DATA EXTRACTS:
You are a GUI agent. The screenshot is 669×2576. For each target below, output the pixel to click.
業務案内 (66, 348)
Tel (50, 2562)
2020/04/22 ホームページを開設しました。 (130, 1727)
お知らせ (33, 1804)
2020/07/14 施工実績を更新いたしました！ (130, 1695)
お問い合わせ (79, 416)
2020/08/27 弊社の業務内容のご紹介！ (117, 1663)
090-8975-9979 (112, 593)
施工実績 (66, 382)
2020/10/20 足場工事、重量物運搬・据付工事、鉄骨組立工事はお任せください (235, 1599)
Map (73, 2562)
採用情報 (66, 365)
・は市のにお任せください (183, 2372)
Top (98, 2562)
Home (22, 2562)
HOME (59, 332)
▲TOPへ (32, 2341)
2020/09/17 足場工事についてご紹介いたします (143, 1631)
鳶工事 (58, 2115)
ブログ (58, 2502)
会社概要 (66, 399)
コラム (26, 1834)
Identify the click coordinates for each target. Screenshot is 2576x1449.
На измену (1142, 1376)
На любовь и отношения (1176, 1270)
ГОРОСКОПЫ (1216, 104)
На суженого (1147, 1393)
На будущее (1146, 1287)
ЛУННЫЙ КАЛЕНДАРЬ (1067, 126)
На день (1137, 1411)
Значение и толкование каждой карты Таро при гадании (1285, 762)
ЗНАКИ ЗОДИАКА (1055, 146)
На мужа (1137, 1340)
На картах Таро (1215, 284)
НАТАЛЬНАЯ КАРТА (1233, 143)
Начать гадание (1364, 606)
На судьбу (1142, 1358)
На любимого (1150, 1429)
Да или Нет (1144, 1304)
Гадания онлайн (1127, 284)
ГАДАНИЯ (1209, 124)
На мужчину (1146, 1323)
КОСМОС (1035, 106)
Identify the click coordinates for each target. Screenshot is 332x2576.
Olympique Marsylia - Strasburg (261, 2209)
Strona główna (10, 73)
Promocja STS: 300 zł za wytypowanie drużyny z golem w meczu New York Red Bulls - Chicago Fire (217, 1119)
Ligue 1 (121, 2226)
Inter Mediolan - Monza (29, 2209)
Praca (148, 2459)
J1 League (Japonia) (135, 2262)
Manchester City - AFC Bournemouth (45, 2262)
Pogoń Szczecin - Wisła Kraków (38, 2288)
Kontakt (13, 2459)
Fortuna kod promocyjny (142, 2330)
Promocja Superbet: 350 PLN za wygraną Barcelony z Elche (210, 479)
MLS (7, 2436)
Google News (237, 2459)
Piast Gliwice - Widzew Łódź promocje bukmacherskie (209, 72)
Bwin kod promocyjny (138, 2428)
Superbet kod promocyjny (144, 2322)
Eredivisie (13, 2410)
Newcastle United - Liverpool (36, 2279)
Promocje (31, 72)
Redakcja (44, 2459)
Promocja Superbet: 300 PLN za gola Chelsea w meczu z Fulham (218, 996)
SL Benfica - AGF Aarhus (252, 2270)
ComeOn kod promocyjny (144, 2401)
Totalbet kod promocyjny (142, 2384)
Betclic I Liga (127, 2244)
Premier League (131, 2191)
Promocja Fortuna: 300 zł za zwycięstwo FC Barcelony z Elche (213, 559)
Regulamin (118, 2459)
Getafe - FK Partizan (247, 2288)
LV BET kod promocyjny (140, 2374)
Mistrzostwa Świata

HOW TO COMPLETE THIS TASK: Only the lines from the one containing "Regulamin (118, 2459)" through the end of the listing should be copied, and they should be copied exactly.

ANSWER FOR THE TASK:
Regulamin (118, 2459)
Getafe - FK Partizan (247, 2288)
LV BET kod promocyjny (140, 2374)
Mistrzostwa Świata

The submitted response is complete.